= 実施する作業 =
[a] Googleアナリティクスに関する文章によると、GoogleアナリティクスでWEBサイトの解析を始める前に何をチェックしておくべきですか。
[b] Googleアナリティクスに関する文章の内容を二文でまとめてください。
[c] Googleアナリティクスに関する文章のうち、「そこで今回はそういった方へ向」から下って「を明確にする必要があります。」までの部分を、そのまま一字一句違えずに複製してください。

= 文書の抜粋 =
--- --- ---

GoogleアナリティクスはWEBサイトのデータを解析し、改善・新しい施策に活かすためのツールです。
ただ、「GoogleアナリティクスでのWEBサイトの解析方法が分からない」「どうやって改善すれば良いの?」と疑問に思っている方も多いのではないでしょうか?
そこで今回はそういった方へ向けて、GoogleアナリティクスでのWEBサイトの改善方法について、解析の仕方や施策を解説していきます。
この記事を読めば、Googleアナリティクスのデータを正しく見ることができるようになり、WEBサイトを改善に役立ちます。
WEBサイトの目標・KPIをチェックする
Googleアナリティクスで取得するWEBサイトのデータを活かすには、そもそもWEBサイトの目標を明確にする必要があります。
なぜなら、いくらデータを細かく見たところで、目標に向かったWEBサイトの改善ができなければ意味がないからです。
GoogleアナリティクスでWEBサイトの解析を始める前に、WEBサイトの目標・KPIをチェックしておきましょう。
何のためにWEBサイトを運営しているのか
WEBサイトを運営し、データを活用して改善を施そうとしているのであれば、そのWEBサイトには必ず目標があるはずです。
この目標を明確にしておかないと、いくらWEBサイトを改善しても事業の発展には全く貢献することができません。
例えば、WEBサイトのデザインにこだわり過ぎたり、運営者が発信したいことを発信してしまったり、ということになってしまいます。
そういった時間・経費・手間の無駄が起こらないように、WEBサイトを運営する際には、まず以下の項目を明確にしてください。
- 誰に向けたWEBサイトなのか
- ユーザーにどう行動してほしいのか
- WEBサイトで何を達成したいのか
こういったWEBサイトの目指す方向を定めておくことで、Googleアナリティクスでの解析が改善に活きてくるのです。

--- --- ---

(保存済みの項目)
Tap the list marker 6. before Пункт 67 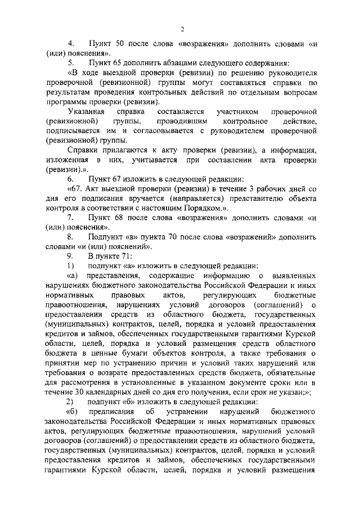[71, 178]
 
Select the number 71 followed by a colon [125, 256]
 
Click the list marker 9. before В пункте [71, 256]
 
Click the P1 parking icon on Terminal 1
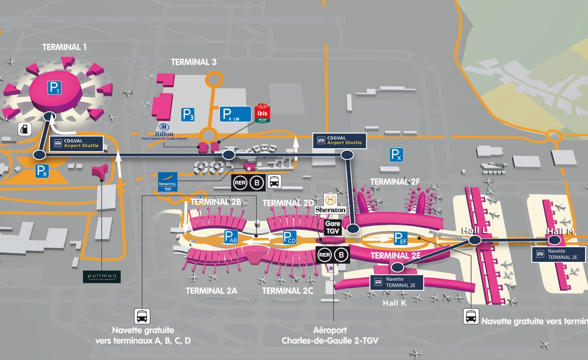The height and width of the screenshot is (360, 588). tap(55, 88)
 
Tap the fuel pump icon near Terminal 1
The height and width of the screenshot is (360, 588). tap(25, 129)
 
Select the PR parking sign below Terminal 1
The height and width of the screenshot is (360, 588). tap(42, 171)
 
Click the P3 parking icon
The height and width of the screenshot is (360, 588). tap(188, 114)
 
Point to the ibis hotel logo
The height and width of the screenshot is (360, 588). tap(262, 114)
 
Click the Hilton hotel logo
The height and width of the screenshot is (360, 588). tap(164, 130)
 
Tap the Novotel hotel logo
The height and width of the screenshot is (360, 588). tap(167, 182)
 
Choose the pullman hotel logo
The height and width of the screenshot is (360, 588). tap(102, 277)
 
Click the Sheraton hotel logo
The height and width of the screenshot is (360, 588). tap(330, 203)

--- --- ---

= 作業ごとの回答 =
[a] WEBサイトの目標・KPIです。

[b] Googleアナリティクスで取得するデータを活かすには、解析を始める前にWEBサイトの目標・KPIを明確にしておく必要がある。誰に向けたサイトなのか、ユーザーにどう行動してほしいのか、サイトで何を達成したいのかを定めておくことで、解析が改善に活きてくる。

[c]
そこで今回はそういった方へ向けて、GoogleアナリティクスでのWEBサイトの改善方法について、解析の仕方や施策を解説していきます。
この記事を読めば、Googleアナリティクスのデータを正しく見ることができるようになり、WEBサイトを改善に役立ちます。
WEBサイトの目標・KPIをチェックする
Googleアナリティクスで取得するWEBサイトのデータを活かすには、そもそもWEBサイトの目標を明確にする必要があります。